Johannes Berg johannes
Tue Mar 10 13:35:52 PDT 2015


On Tue, 2015-03-10 at 13:19 -0700, Ben Greear wrote:

> I think I don't know enough about basic rates and supported rates,
> and I am probably using the terms all wrong.

:)

For the purpose of this discussion, I think we can use these
definitions:

supported rates = rates that the AP supports
basic rates = subset thereof that all the clients must support
mandatory rates = subset thereof (*) that all implementations must
support

(*) if the AP is compliant anyway

> What I mean is that I was hoping that I could get the AP to use
> HT rates as it's very slowest rate (ie, beacon at HT-MCS0 or something
> like that).

Right, but that's actually orthogonal. That'd be more the question
"which rate(s) do I actually use".

> Ok.  You think it would also be non-compliant to just disable
> the /b rates on 2.4Ghz (and leave the /g rates as supported)?

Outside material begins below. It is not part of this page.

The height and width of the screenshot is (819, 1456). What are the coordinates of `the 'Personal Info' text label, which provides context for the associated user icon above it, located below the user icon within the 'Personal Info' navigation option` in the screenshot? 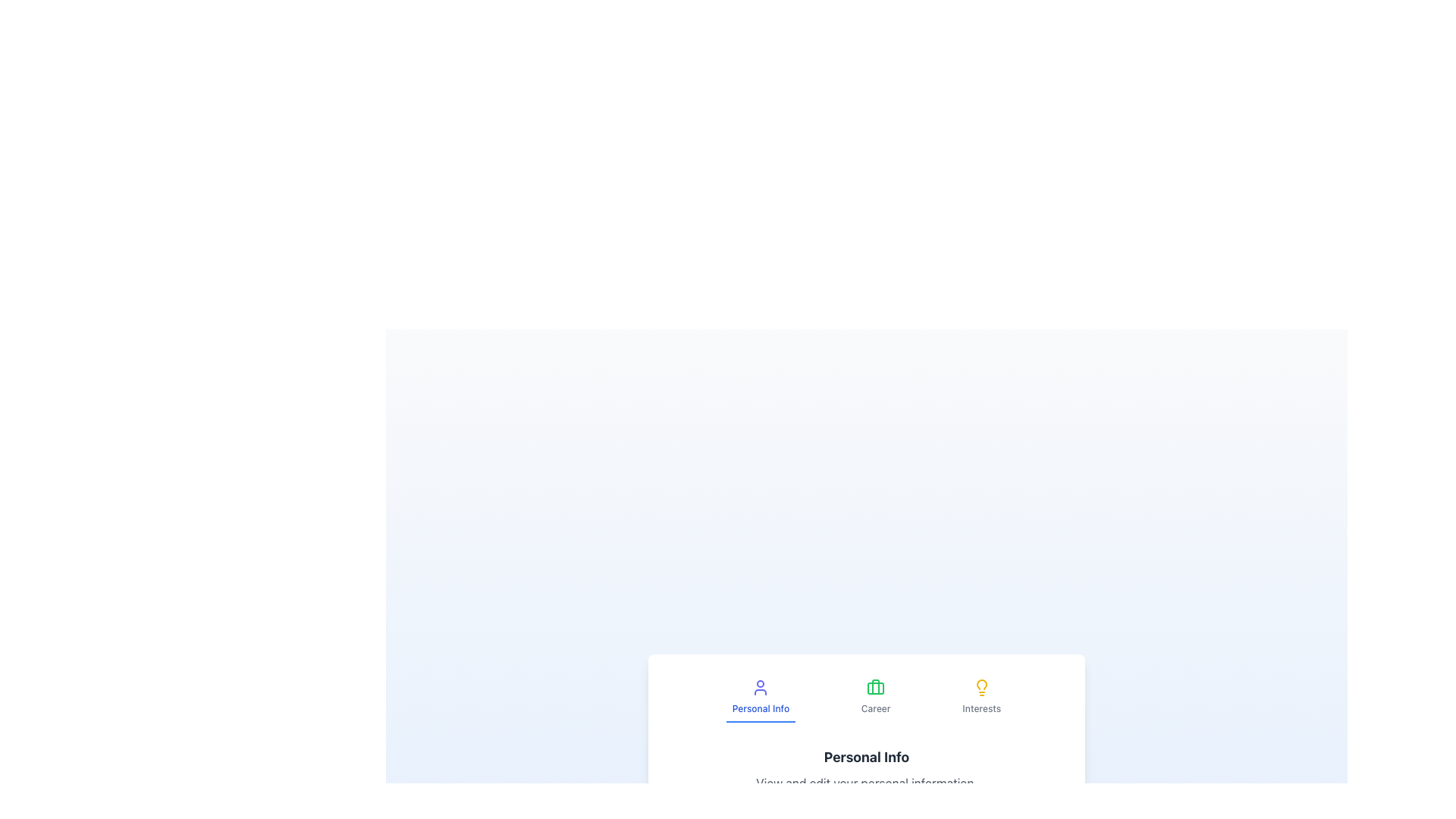 It's located at (761, 708).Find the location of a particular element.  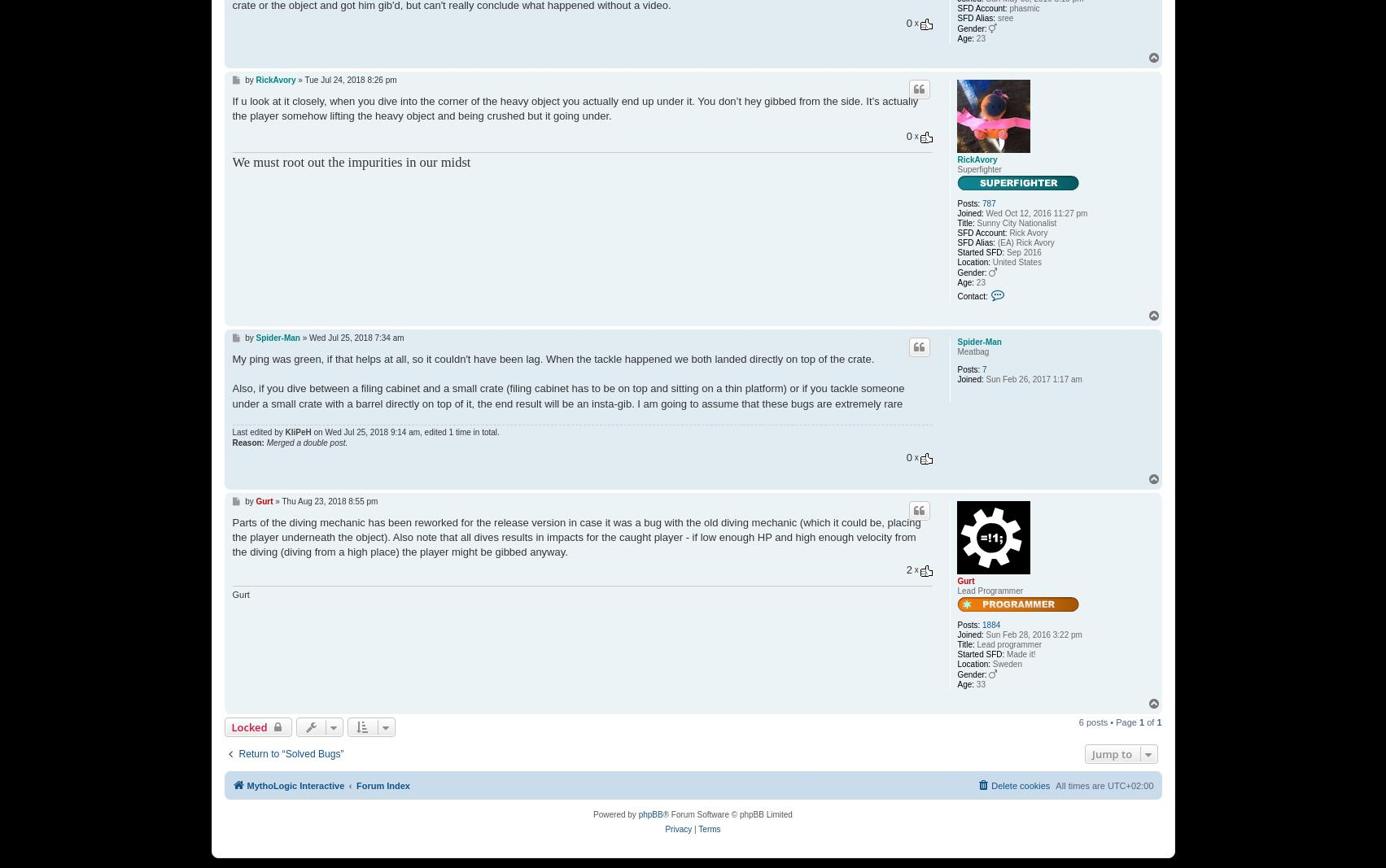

Yes - see the list I posted earlier in this thread.

> /b (and all other devices) must already interoperate with non wifi
> devices such as baby monitors and such, right?
> 
> So, wouldn't that sort of work the same as an AP that was beaconing
> with a modulation that the device couldn't understand?

Well, I guess that'd work to some extent, but I'd expect it to be far
more efficient and reliable if the devices all know how much airtime
they're using and can calculate the NAV.

> For that matter, the /b device is already not going to understand
> the vast majority of the traffic even if the beacons them selves
> are running at minimal rates?

ERP devices will understand the PLCP, so even if they cannot read the
data that was transmitted they'll know there's a wifi frame on the air.
HR/DSSS (Clause 17, what you call "/b") devices will not even understand
that, but if their presence is detected then it may be required by
others to send CTS-to-self or similar protection, IIRC.